### TASK INPUTS
---

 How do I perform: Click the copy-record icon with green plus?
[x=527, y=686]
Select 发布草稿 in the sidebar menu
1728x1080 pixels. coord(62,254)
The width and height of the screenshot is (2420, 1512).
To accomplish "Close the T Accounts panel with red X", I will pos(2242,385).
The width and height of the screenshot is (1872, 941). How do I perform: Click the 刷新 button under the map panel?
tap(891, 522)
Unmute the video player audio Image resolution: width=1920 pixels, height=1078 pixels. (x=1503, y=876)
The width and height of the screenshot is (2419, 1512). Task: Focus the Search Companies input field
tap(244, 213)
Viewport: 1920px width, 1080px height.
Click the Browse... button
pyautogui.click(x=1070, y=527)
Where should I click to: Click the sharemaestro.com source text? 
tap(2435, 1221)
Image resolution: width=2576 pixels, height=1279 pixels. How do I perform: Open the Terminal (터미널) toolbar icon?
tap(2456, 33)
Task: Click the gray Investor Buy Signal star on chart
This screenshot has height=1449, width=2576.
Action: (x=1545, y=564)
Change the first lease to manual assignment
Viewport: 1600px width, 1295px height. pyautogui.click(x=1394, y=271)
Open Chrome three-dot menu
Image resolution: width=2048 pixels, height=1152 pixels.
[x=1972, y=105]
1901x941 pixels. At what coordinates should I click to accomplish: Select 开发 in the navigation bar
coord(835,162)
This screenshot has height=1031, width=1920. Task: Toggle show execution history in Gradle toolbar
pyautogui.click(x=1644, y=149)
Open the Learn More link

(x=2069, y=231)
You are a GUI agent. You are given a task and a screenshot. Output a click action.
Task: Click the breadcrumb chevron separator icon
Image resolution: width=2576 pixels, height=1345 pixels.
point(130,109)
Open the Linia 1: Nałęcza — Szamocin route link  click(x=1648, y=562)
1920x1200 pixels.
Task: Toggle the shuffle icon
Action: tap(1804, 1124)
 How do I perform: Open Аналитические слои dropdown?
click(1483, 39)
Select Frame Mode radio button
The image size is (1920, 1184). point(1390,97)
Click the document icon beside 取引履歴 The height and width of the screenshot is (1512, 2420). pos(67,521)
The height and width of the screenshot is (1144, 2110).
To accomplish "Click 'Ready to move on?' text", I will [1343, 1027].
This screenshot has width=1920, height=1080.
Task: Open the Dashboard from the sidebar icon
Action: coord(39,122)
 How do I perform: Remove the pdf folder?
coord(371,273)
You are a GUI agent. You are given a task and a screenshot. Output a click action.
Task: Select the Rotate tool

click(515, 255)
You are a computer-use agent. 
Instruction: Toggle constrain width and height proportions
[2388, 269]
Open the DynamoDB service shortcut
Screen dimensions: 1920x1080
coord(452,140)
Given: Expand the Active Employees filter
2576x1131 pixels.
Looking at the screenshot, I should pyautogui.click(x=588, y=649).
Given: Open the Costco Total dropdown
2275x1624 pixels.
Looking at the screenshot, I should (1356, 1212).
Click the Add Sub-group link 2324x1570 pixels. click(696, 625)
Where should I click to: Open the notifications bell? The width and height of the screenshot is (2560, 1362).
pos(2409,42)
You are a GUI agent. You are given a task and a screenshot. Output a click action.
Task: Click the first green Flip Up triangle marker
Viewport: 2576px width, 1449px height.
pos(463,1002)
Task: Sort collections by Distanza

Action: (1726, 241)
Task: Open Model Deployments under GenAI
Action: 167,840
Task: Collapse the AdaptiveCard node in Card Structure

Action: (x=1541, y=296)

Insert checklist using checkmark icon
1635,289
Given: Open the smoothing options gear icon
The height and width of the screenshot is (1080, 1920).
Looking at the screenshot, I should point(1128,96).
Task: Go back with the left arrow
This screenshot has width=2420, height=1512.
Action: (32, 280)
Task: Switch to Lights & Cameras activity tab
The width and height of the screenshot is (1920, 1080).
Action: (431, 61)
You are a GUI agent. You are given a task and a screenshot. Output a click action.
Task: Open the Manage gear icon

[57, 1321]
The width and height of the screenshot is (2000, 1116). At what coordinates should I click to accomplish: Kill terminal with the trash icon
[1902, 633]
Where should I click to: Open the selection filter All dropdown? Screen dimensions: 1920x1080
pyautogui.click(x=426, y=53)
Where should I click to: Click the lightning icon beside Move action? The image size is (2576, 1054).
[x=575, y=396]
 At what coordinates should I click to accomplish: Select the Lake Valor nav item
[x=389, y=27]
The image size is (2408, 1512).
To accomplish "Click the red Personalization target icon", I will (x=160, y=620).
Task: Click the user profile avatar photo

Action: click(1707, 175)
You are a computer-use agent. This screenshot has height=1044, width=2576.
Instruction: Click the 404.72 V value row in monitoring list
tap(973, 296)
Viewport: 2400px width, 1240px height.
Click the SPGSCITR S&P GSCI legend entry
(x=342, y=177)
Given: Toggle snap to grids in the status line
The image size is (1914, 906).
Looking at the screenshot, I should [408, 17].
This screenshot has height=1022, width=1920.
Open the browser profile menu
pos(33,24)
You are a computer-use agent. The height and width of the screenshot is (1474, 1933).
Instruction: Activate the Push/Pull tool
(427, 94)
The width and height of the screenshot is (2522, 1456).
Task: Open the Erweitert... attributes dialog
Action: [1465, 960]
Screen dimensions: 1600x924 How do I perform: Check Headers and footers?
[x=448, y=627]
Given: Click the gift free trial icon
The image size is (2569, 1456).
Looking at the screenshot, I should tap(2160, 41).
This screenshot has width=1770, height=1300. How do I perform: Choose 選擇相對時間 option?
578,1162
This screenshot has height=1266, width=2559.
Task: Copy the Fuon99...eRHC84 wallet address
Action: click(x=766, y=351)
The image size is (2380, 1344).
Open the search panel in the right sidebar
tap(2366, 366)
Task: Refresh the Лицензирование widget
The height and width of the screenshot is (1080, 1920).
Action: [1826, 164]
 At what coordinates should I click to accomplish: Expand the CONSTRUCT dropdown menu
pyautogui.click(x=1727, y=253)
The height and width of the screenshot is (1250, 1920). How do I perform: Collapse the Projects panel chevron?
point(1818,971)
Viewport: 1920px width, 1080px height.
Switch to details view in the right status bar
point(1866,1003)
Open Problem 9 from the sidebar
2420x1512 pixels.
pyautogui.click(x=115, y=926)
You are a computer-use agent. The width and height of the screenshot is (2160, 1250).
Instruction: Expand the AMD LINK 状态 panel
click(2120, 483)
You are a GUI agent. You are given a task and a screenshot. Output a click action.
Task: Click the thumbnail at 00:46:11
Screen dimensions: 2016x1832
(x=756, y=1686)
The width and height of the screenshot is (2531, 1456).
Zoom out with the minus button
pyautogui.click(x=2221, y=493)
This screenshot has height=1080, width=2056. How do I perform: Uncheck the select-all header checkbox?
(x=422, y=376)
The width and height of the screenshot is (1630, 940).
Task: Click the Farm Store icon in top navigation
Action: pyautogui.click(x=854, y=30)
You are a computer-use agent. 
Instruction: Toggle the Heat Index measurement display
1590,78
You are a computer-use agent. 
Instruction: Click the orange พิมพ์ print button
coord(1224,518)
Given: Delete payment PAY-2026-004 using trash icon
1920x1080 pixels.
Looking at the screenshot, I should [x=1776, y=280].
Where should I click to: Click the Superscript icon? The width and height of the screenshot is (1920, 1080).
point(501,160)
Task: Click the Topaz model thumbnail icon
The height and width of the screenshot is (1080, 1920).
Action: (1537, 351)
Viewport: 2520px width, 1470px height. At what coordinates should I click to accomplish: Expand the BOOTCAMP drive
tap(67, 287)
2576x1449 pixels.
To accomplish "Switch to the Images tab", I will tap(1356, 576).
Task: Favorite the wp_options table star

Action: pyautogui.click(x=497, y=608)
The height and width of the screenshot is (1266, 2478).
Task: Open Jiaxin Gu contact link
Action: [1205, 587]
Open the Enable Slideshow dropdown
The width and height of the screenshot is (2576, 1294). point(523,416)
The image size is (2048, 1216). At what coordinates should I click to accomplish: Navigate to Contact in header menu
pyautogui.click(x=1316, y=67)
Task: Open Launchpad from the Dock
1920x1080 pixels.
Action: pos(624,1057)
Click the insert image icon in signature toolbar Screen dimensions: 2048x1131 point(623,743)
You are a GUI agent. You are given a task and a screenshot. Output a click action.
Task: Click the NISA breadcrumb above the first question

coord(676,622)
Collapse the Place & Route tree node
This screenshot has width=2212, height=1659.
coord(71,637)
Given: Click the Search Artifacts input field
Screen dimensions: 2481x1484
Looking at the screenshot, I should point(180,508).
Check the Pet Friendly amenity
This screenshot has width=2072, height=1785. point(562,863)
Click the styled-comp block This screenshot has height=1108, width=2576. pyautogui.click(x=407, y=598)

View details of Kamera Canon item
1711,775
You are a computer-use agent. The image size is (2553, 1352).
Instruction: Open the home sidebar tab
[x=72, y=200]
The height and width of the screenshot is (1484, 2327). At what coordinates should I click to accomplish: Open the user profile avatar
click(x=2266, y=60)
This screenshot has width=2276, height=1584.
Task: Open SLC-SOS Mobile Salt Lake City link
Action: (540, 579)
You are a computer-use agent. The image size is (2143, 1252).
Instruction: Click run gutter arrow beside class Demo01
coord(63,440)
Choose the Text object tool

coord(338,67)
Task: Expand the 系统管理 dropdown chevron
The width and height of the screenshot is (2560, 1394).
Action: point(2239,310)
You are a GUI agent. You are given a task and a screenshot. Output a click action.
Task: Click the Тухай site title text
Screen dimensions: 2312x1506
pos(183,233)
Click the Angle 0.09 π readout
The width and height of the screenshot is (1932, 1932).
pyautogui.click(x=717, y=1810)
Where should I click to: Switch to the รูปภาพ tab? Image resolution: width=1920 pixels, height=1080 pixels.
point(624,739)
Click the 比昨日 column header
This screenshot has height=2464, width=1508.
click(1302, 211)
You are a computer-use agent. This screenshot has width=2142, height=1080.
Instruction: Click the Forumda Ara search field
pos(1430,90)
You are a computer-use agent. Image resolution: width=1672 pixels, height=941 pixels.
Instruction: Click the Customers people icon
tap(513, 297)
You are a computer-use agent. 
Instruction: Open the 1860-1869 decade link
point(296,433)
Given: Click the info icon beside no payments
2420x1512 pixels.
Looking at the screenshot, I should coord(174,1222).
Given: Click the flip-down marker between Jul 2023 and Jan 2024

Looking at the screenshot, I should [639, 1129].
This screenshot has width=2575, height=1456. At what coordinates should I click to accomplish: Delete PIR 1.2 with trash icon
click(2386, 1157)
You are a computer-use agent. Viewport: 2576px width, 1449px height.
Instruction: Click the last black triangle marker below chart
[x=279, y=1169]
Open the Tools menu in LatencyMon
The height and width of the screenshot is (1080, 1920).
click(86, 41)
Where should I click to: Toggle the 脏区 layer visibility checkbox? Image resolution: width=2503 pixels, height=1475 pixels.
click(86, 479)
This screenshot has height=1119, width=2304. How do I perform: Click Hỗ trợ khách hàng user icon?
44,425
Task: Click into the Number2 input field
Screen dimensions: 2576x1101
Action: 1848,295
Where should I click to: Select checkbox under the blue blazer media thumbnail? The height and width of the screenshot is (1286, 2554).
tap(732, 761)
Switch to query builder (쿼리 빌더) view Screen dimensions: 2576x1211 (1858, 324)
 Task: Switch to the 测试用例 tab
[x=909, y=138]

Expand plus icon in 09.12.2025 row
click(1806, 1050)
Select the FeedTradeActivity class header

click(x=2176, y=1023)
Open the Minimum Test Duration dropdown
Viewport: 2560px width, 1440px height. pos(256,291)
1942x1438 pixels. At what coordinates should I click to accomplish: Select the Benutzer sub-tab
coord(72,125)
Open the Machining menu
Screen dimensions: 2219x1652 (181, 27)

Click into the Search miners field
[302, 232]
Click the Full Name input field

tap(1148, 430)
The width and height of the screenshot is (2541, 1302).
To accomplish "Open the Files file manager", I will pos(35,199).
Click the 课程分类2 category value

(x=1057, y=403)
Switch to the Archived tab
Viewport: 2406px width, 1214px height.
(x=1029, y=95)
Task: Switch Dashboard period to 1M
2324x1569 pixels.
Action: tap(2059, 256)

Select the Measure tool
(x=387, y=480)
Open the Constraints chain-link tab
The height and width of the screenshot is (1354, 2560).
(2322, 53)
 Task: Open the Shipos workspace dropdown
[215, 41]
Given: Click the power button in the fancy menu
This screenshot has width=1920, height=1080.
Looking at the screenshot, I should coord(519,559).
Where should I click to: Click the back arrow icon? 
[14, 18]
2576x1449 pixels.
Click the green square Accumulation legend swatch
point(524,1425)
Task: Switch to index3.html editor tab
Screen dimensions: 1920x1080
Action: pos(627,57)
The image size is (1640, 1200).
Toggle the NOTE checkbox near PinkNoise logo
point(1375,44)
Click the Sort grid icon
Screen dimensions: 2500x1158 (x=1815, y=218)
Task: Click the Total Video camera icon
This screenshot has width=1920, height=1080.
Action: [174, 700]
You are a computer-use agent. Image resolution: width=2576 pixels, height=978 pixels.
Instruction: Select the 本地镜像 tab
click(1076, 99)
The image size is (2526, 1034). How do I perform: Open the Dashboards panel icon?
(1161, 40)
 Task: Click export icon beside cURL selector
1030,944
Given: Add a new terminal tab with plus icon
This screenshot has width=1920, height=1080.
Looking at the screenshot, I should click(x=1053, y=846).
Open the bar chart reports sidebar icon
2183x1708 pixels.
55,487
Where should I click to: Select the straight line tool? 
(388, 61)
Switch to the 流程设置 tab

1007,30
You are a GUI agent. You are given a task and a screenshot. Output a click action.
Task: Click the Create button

---

### EXERCISE BRIEF
What you give back should be only the lines of the records above, starting at the line with "Screen dimensions: 2481x1484" and ending at the line with "You are a computer-use agent. The image size is (2553, 1352).", restated word for word.

### TASK SOLUTION
Screen dimensions: 2481x1484
Looking at the screenshot, I should point(180,508).
Check the Pet Friendly amenity
This screenshot has width=2072, height=1785. point(562,863)
Click the styled-comp block This screenshot has height=1108, width=2576. pyautogui.click(x=407, y=598)

View details of Kamera Canon item
1711,775
You are a computer-use agent. The image size is (2553, 1352).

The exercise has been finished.